Cela relèverait presque du sacrilège, on pourrait même parler de critique impie que de noter une œuvre «objectivement», qui plus est quand elle est de nature politique. Toutefois, quoi qu’on en pense substantiellement, on ne peut qu’admirer la pertinence argumentaire et stylistique de l'auteur, en dépit d’une logorrhée qu’on a pu lui reprocher.
Ici, Constant, en pourfendeur de tyrannie, distingue brillamment la liberté selon différentes époques, de Sparte aux Modernes en passant par Athènes et les Gaulois.
La liberté des Anciens, explique-t-il, est collective et sert à assujettir l’individu à l’autorité de l’ensemble car le citoyen-souverain est cet ensemble. Souverain-citoyen il décide de la paix et de la guerre, individu-citoyen, il est observé et réprimé.
Tandis que celle des Modernes est entendue au prisme de l’individualisme, cédant sa souveraineté au profit d’une «indépendance individuelle».
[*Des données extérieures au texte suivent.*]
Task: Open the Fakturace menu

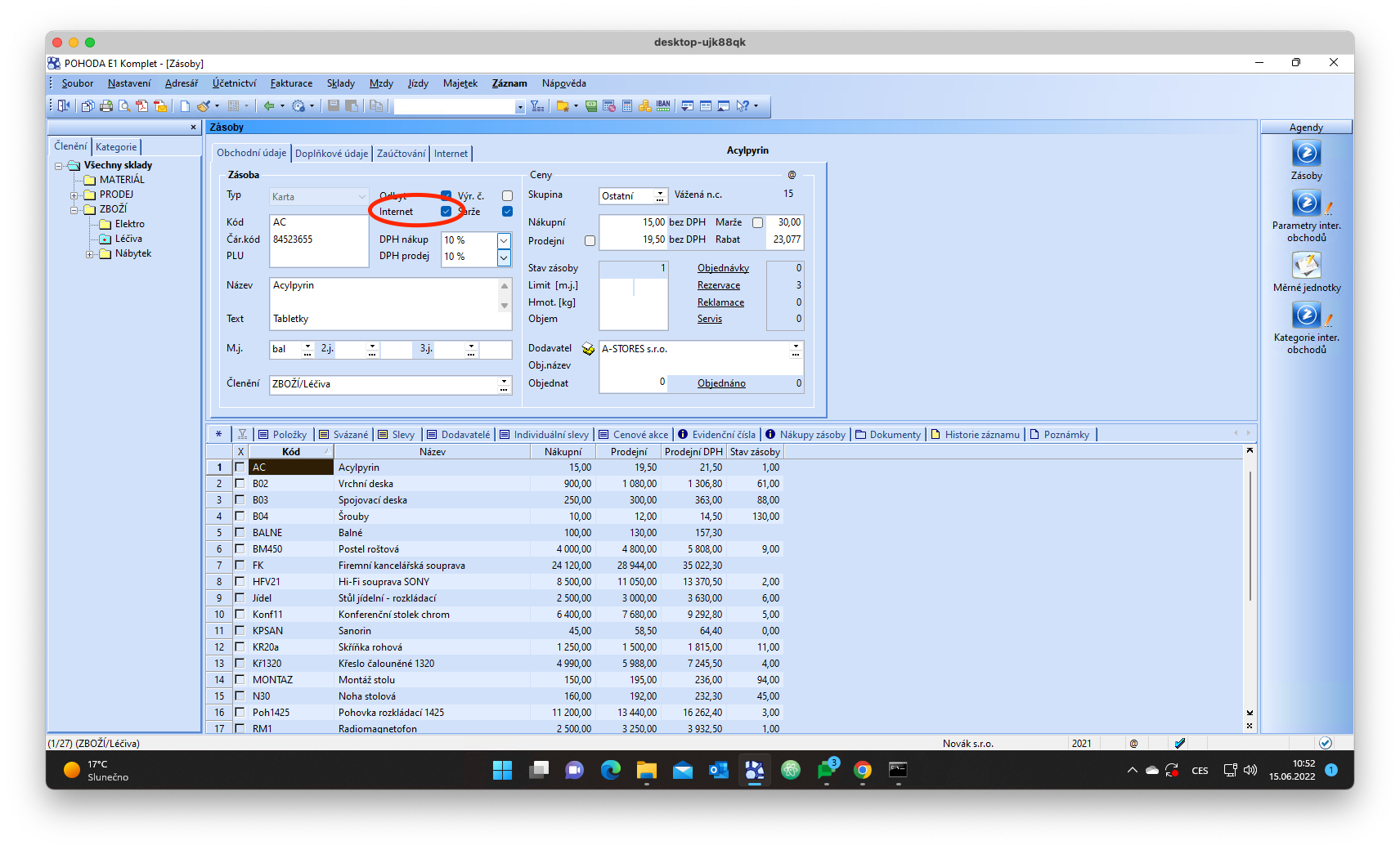Action: [x=291, y=83]
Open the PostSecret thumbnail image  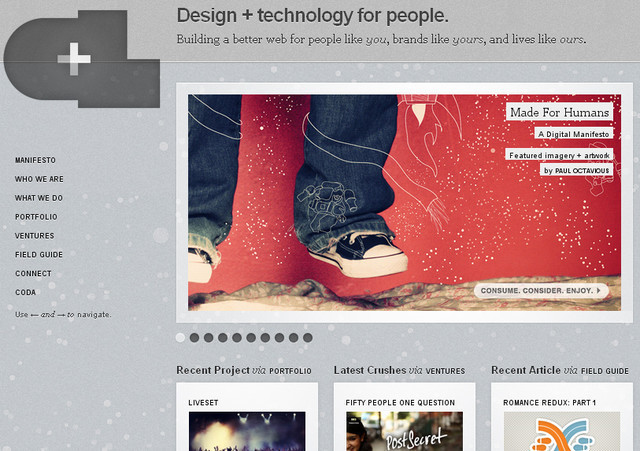coord(404,431)
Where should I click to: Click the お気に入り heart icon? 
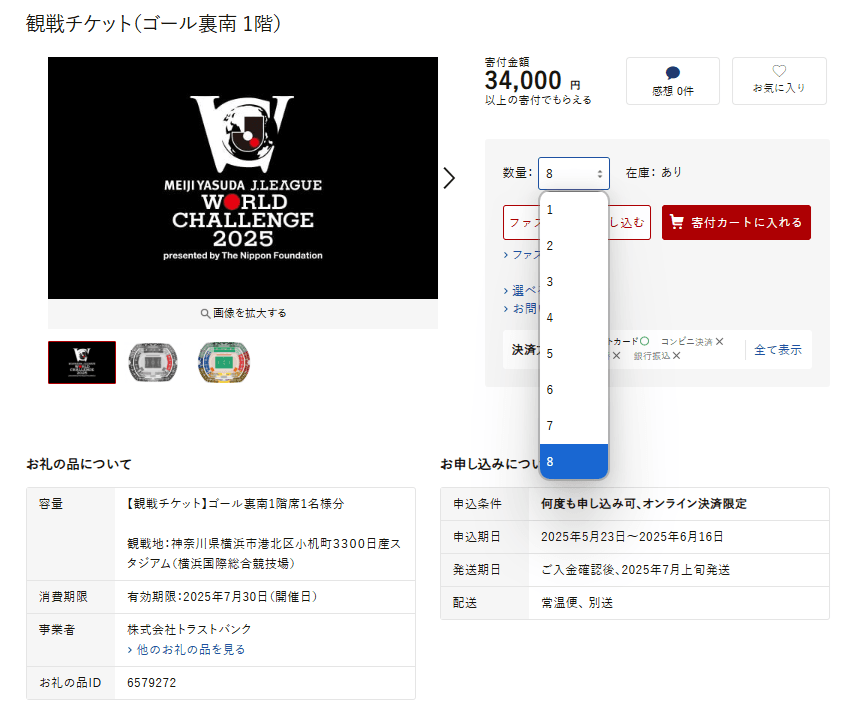[779, 71]
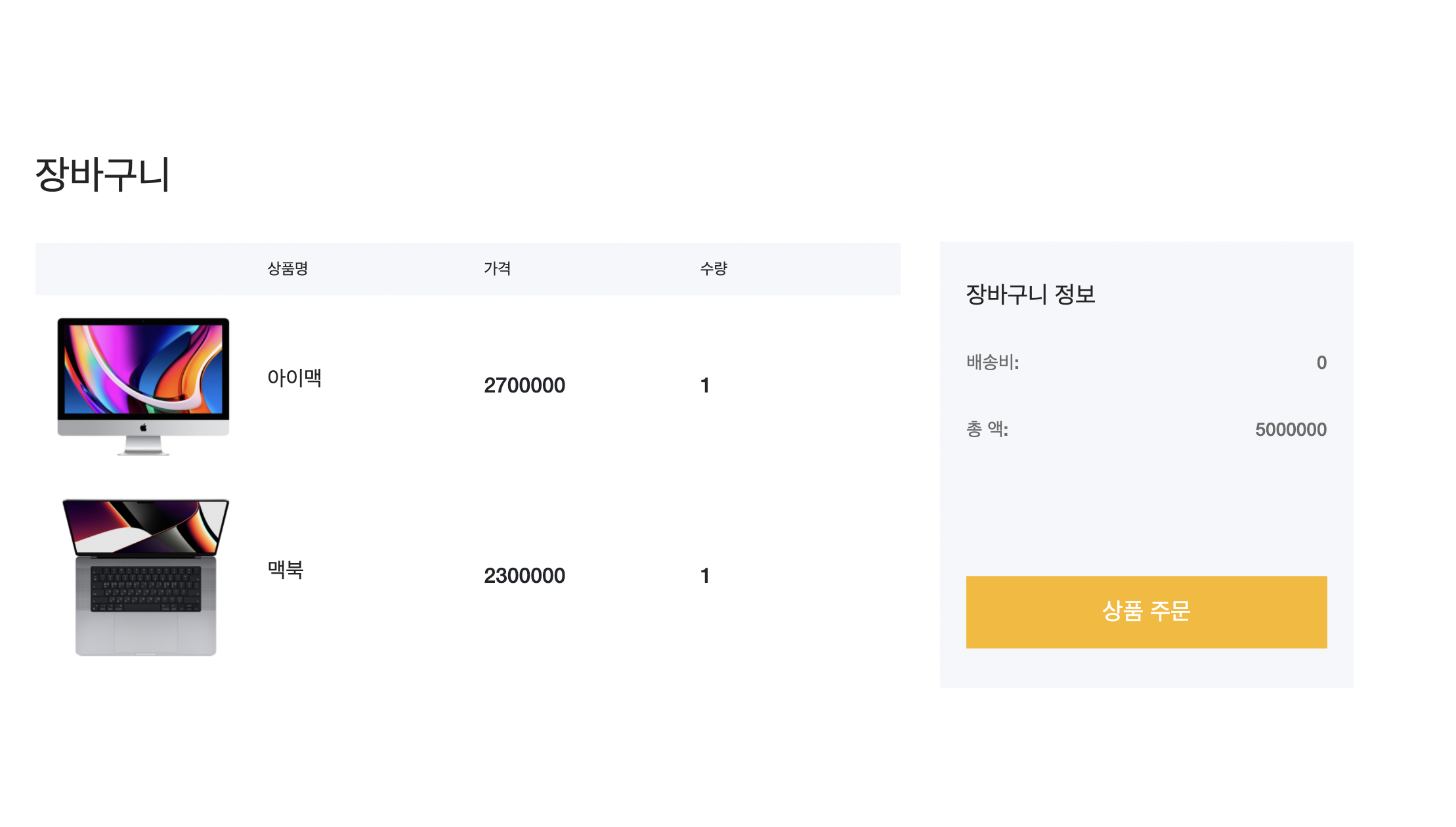Click the 수량 column header
The height and width of the screenshot is (827, 1456).
714,267
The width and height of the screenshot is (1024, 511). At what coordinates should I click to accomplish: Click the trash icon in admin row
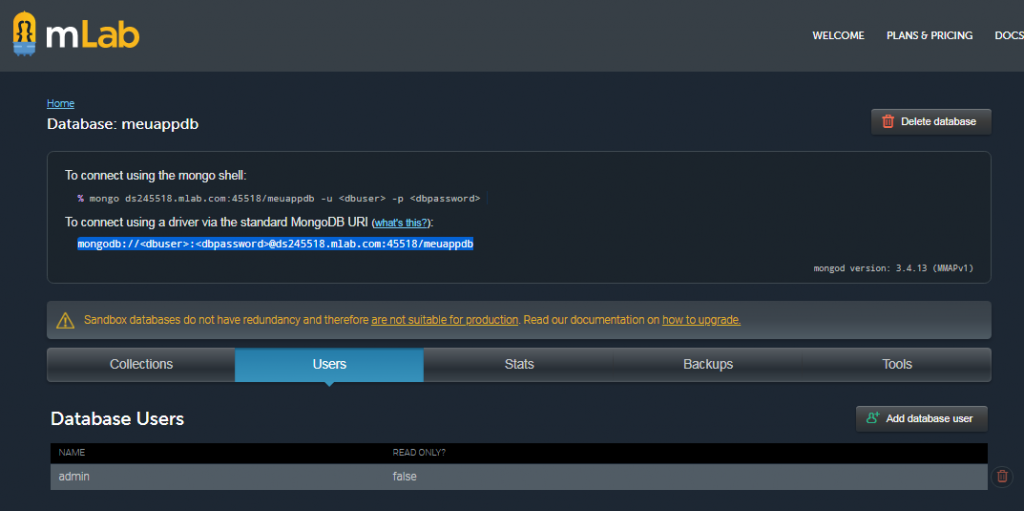[x=1002, y=477]
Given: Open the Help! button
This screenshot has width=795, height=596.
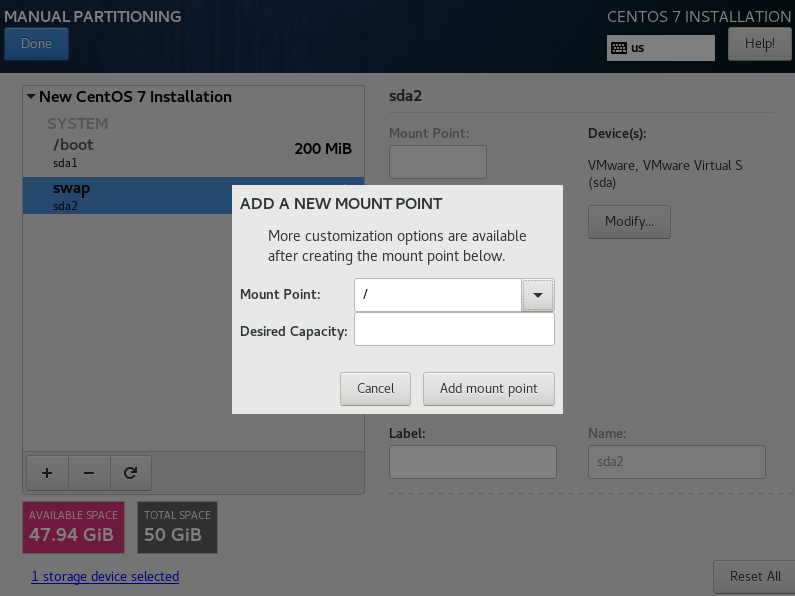Looking at the screenshot, I should click(x=759, y=44).
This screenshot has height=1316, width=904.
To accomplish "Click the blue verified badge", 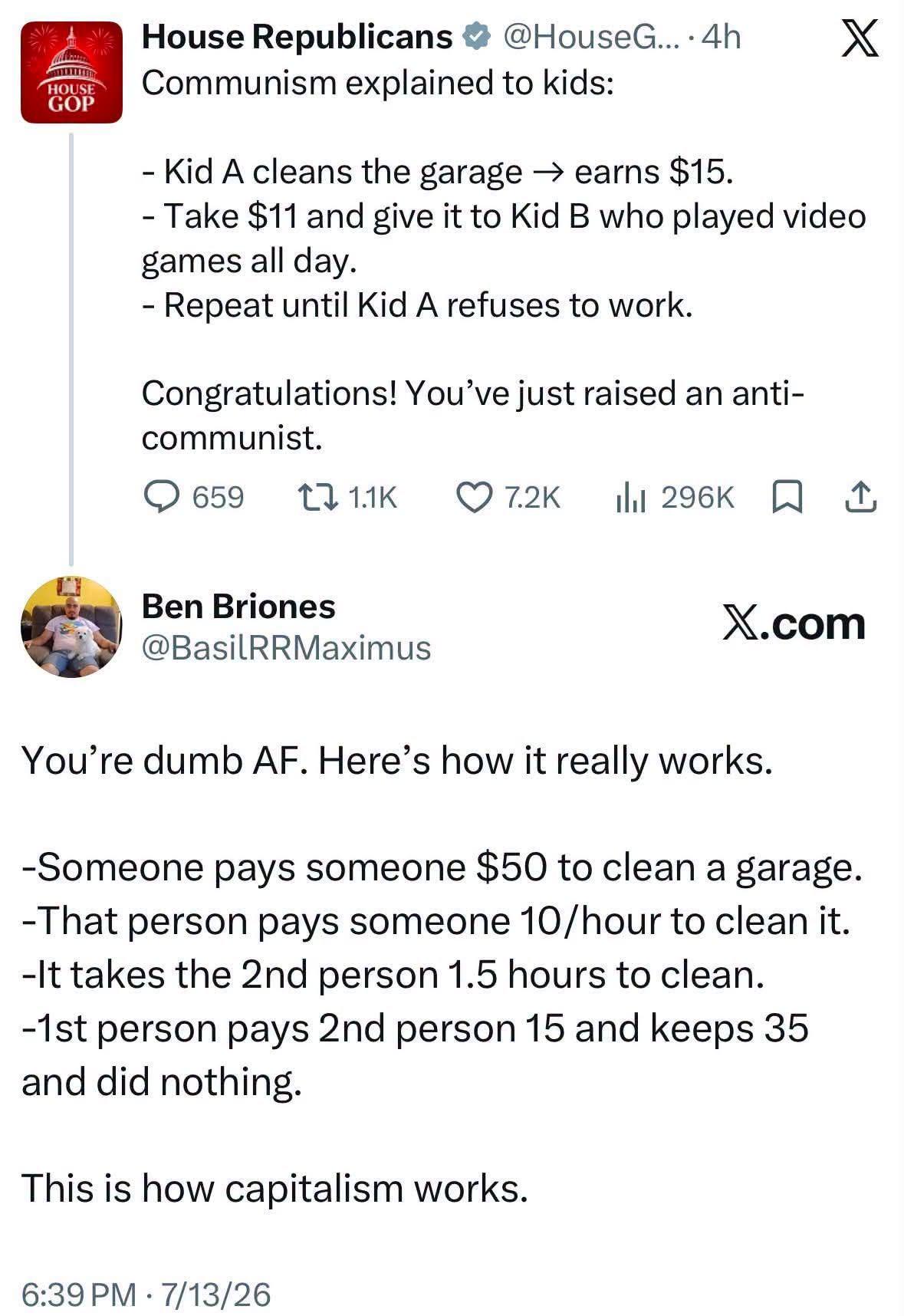I will [x=477, y=36].
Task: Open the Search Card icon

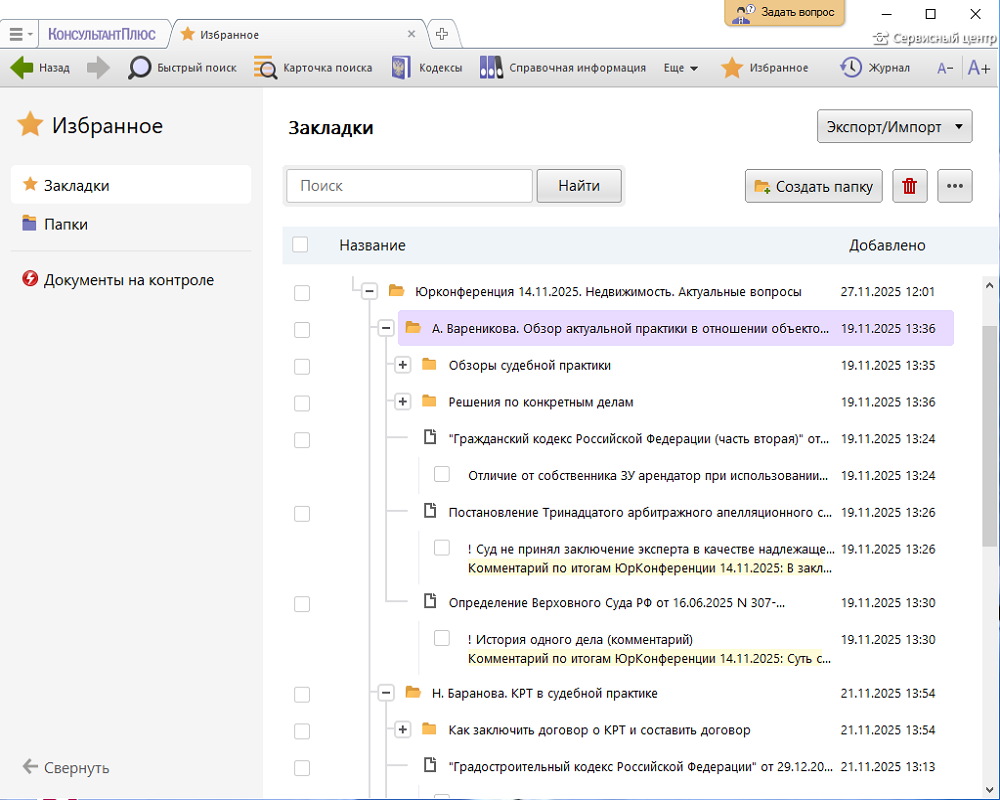Action: (265, 68)
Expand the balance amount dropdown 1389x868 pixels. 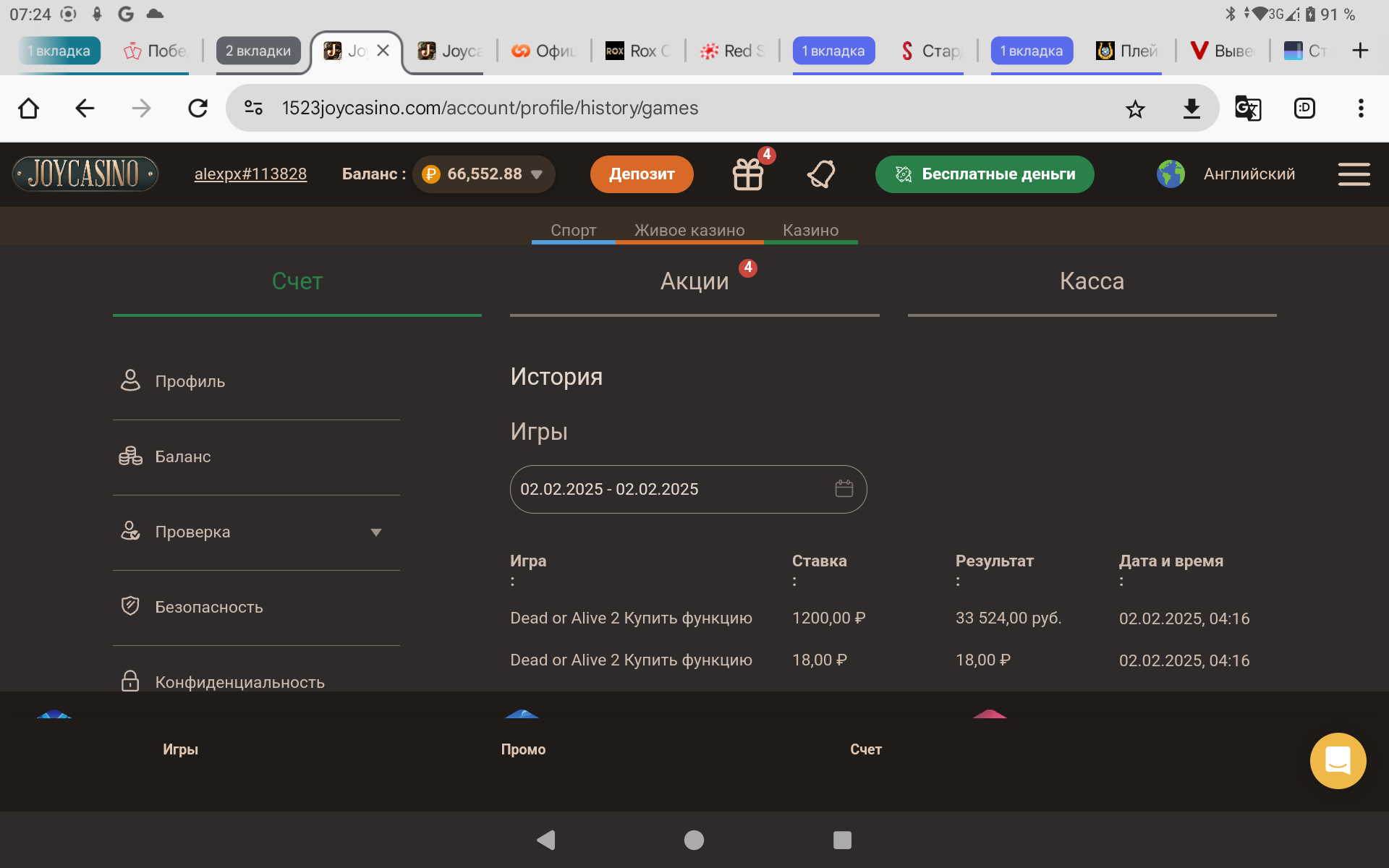(537, 174)
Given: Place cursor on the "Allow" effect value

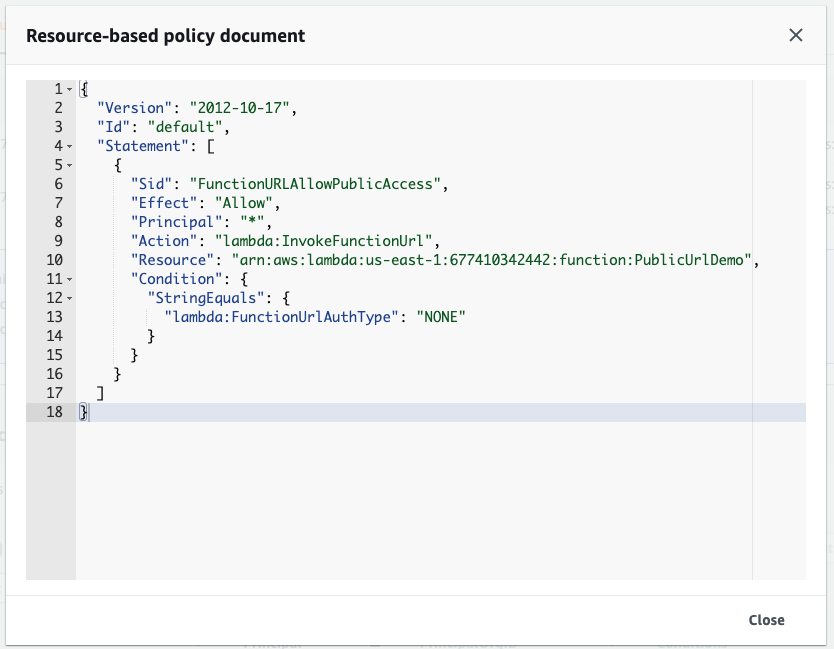Looking at the screenshot, I should (243, 203).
Ces différences se caractérisent par le contexte politique en place. La guerre permanente des anciens ne permet pas au citoyen de s’individualiser du fait des atteintes manifestes à la liberté qu'elle provoque. Toutefois, cet état belliqueux naturel, intrinsèque aux sociétés anciennes fait référence à Thomas Hobbes et son Léviathan, à cet égard il est nécessaire de rappeler que Hobbes défendait déjà ce libéralisme.
Ce Léviathan procède en effet d’un contrat social, d’une association politique des citoyens. In fine, il se soucie de la volonté politique des individus, ainsi, le pouvoir se justifie par le bas, permettant d’établir la légitimité du souverain.
Il s’ensuit alors une première contradiction dans la justification du nécessaire avènement du libéralisme politique en dissociant guerre et liberté.
A l’instar de John Locke, Constant énonce ensuite que c’est avec l’essor du commerce et de la propriété privée que la liberté moderne doit aller de pair. Selon Locke ce droit de la «terre» est essentiel et central car il permet le commerce primaire qui inspire aux hommes un «vif amour» pour l’indépendance individuelle.
Constant, à qui l’ont doit tout de même deux pages de diatribes acerbes à l’encontre de Rousseau, se place, toute proportion gardée, comme libertarien. En effet, avec "De la liberté des anciens comparée à celle des modernes", nous sommes face à une déresponsabilisation politique complète du citoyen qui devient individu ne cherchant que son bonheur (matériel?) personnel.
L’Histoire, et plus modestement Alexis de Tocqueville quelques années plus tard, lui auront donné tort. Cette «passion pour l’égalité [des droits]», si chère au libéralisme politique, place le citoyen dans une situation semblable à n’importe quelle autre personne, cachant en apparence des disparités pourtant bien réelles. Cela est, selon Tocqueville, insupportable auxdits citoyens qui vont alors tout faire pour les réduire, quitte à niveler la société vers le bas.
De plus, cet individualisme atomise les individus qui entretiennent, dès lors, des relations uniquement utilitaires nécessaires à leur enrichissement personnel favorisant le «despotisme doux» qui dégrade les Hommes sans les tourmenter et ne «cherche qu’à les fixer irrévocablement dans l’enfance» où l’État agit en tuteur de ses individus isolés.
Malgré cela, si le libéralisme politique dispose aujourd'hui de l’effet cliquet, c’est notamment grâce aux auteurs comme Constant, qui prononce son discours quelques années après le retour des Bourbon sur le trône qui met fin à l’Empire Napoléonien, peu garant des libertés individuelles. Il est donc nécessaire de plaider cette démocratie libérale contre tout ce qui tend à la proscrire.
Cette œuvre, bien que vieille de plus de deux siècles, subsiste dans sa modernité, et même dans l’actualité.